Wandering the gayborhood of London, I found an all-you-can-eat vegan Buddhist buffet, clattering with plates and piled with flowers, for EIGHT DOLLARS. I ate so many bean paste sesame balls the kimono ladies were tittering.

And the novelist/investment banker half of the couple gave me the perfect short story for the time: Cathedral. Go on, find it. It is in a collection by the same title.

This short story kicked off a post-life-sucking-job reading frenzy, and I have gone through some delicious pages in the past few weeks. Among them, the 100 pages I read of That’s so you! before gifting it to one of the young women I worked with on this project.

It is a collection edited by Michele Tea; the tagline is Women write on self-expression through fashion and style. I am a Michelle Tea devotee—more power to you sister for earning your way in the world by your writing. Her write-up on that new turn in her life is as sweet as her nerdy queer femme intro. Her childhood lavender-on-lavender glam ensemble far out-shines my own ballerina inspired obsession at 7. I wore the grimy pink leotard endlessly, sleeping in it or hiding it at night so my mother couldn’t wash it lest—god forbid— it be in the washer or dryer and not ON ME.

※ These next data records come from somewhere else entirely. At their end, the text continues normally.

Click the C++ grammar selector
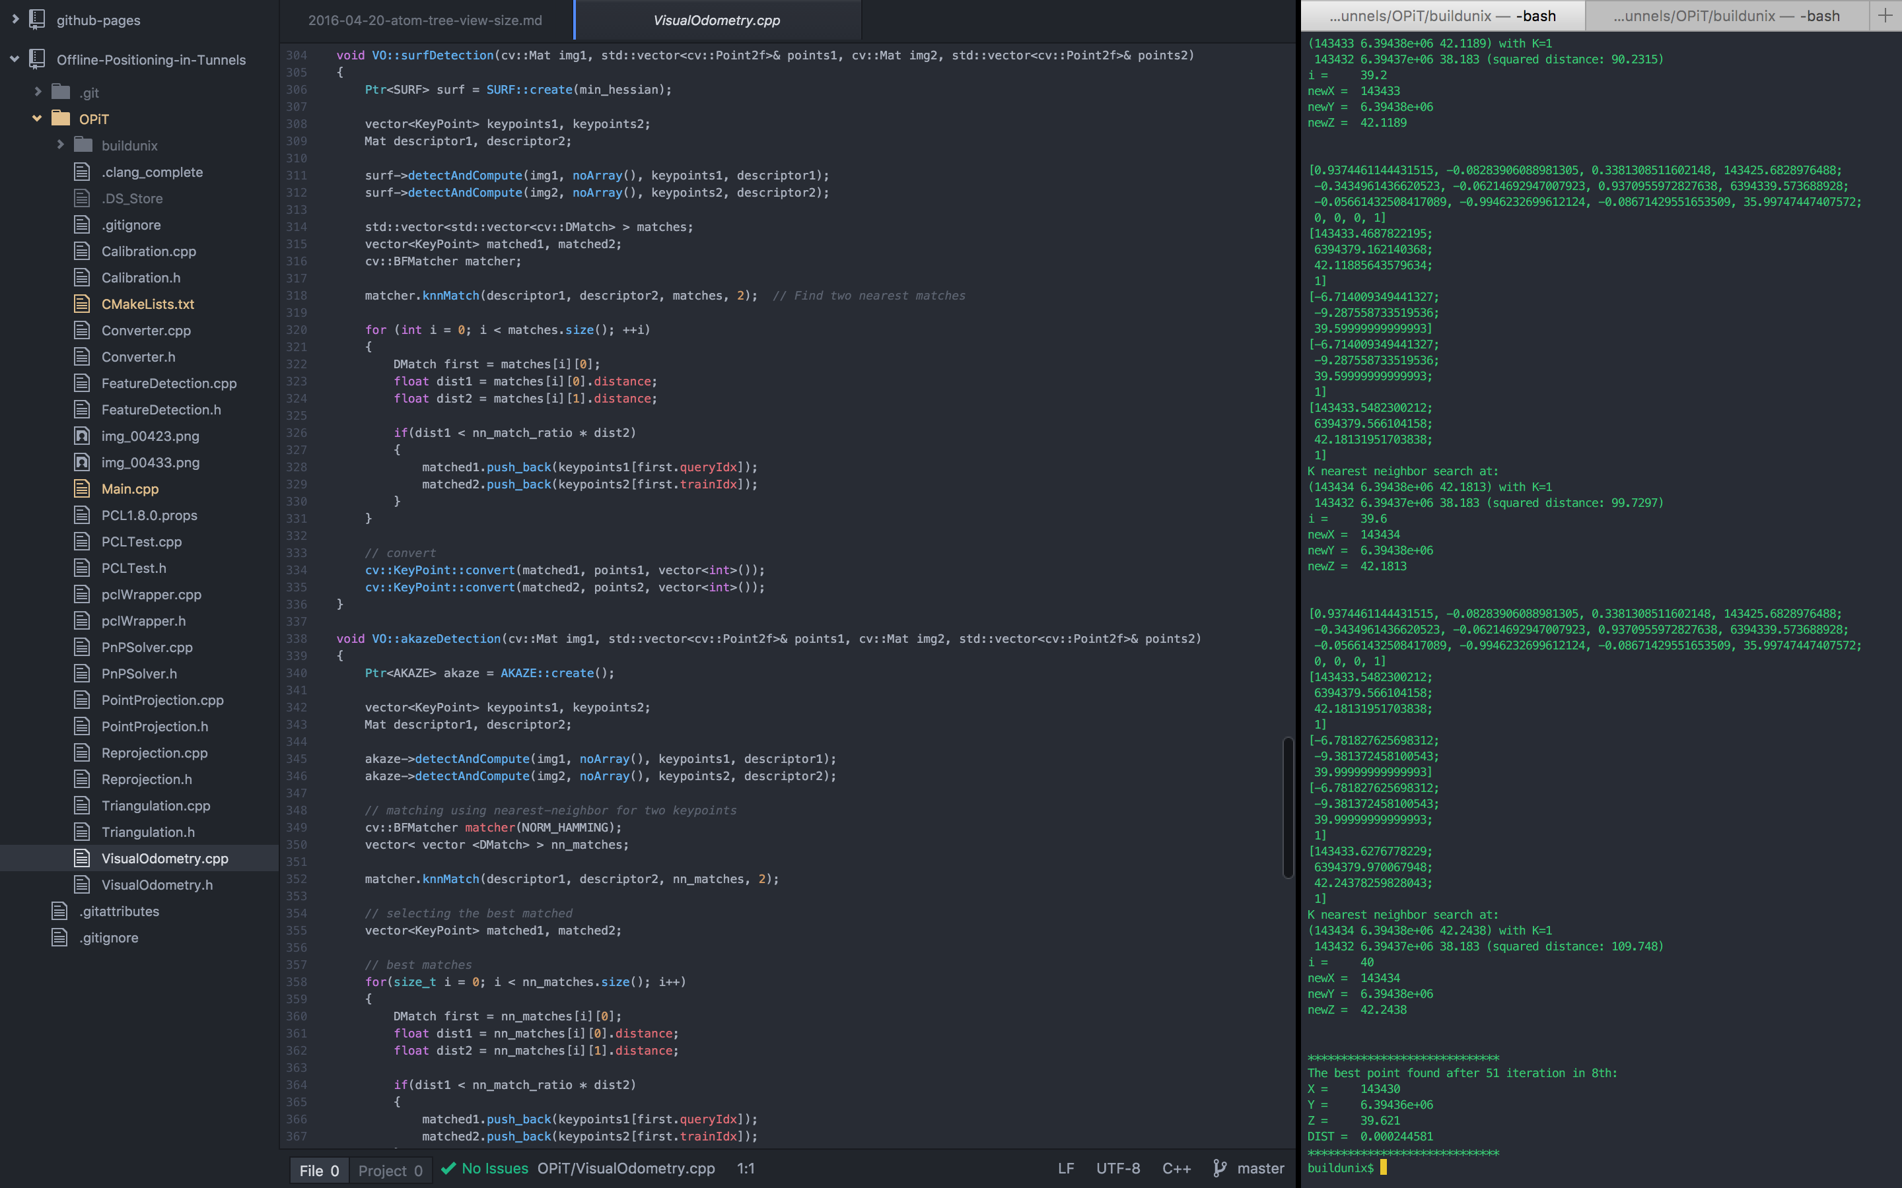The height and width of the screenshot is (1188, 1902). coord(1177,1168)
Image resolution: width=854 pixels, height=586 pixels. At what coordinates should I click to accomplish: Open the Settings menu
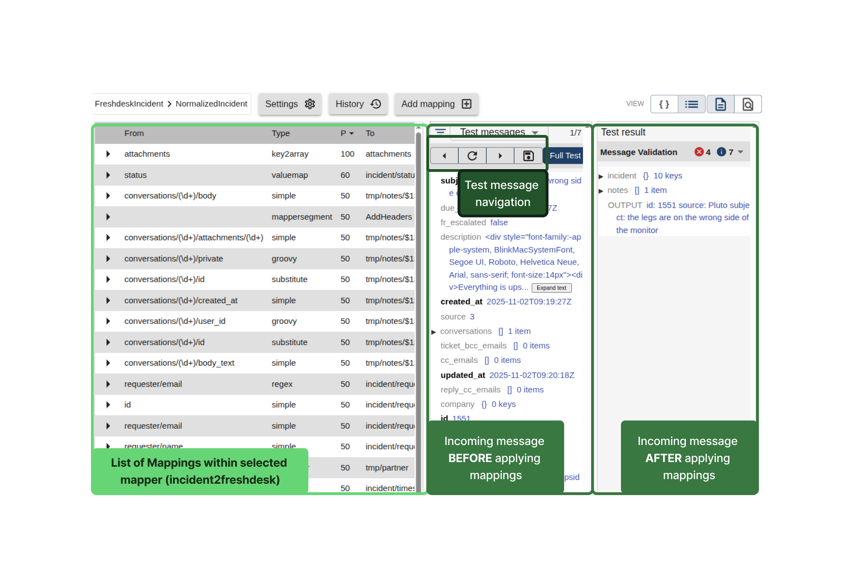click(290, 104)
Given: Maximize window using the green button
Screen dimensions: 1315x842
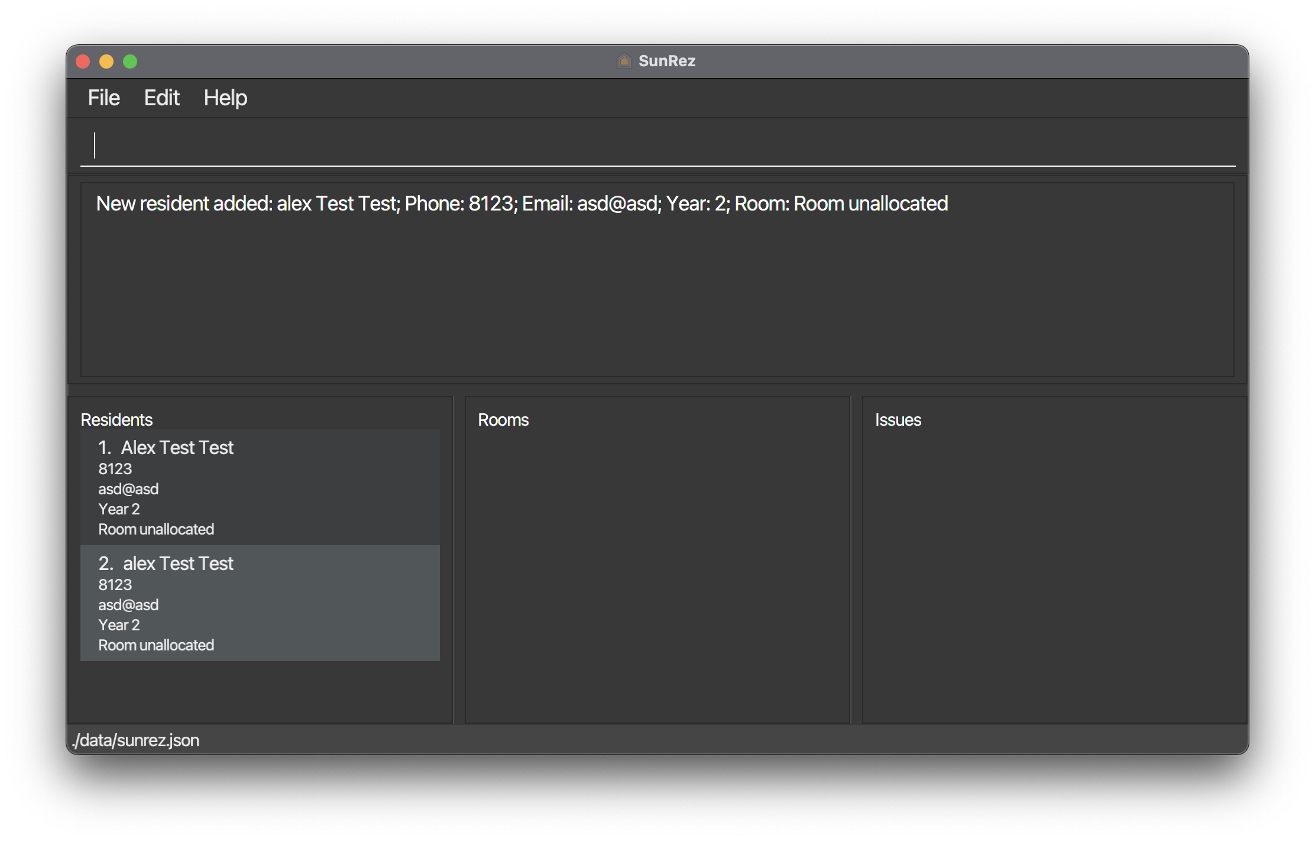Looking at the screenshot, I should click(130, 61).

Another So you! highlight: Kate Bornstein’s journey from being sent home from school for copying the wrong side of the tracks cool to her current soul satisfying outfits by Betsey.

Oh, Betsey Johnson! of the cartwheels on runways and pink pinkity pink on black designs on netting and tattoo inspired prints on velvet mini-dresses, and now – shoes. Sweetart candy for princess trash tootsies…coveted by moi. My only clothes purchased with large sums of money I never really have are a few pieces by Betsey. The first dress of hers that became mine, I swore wouldn’t fit, but the red maned shop girl stood with her heat against my back, zipped me into it sharply, yanked me back a hair’s width closer to her, and whispered, “You just needed a little help, Scarlett.”

The netting and sequins slung in the bottom of that big pink bag, I walked swinging and whooping hand-in-hand with my best friend through DC’s Georgetown. She and my mom co-gifted me the dress for my birthday. She was wearing her dimples and mighty ass, and I was wearing short, pale hot pink hair that I cut myself. We were yelling indirectly at the sorority girls, whose cab we later stole (instigating a full year of bad cab karma, but it was exhilarating at the time). Yelling about how she thinks she can wear Betsey Johnson but she cannot wear Betsey Johnson; I am the girl who wears Betsey Johnson! And we made out on the corner in our tattoos and piercings.

So go check out this book – I am going to get myself a copy and finish it.

I am so glad to know you read this blog, and for that, I want to share a little thanksgiving:

Beets with balsamic and honey

i like to ride my bicycle (and tips!) radical  muffin apron slice the leaves off a bunch of beets, maybe four or five tennis ball sized beets. Scrub each bleedy red beet enough that the hoary skins are mostly scrubbed away. Trim off the tail, and you may need to take a paring knife to the knobbily flat end. Slice each beet in half then each beet half into three or four wedges depending on the size of your beets.

bring about two inches of water to boil in deep fry pan (i used a deep non-stick sauté pan with straight sides). Lower the heat to the water is at a simmer; add the beet wedges and simmer covered for about ten minutes. Uncover and pour off most of the water, keeping about a half inch in the pan. Return to the flame.

pour about a quarter cup each of balsamic vinegar and honey over the simmering beets. Cook uncovered over daringly high but not fully turned-on heat until the vinegar and honey reduce to a thick syrup (a reduction). This takes about 15-20 minutes. Every 5 minutes or so, turn the beets and swirl the thickening sauce in the pan.

Serve over shredded beet greens or fresh arugala (rocket!).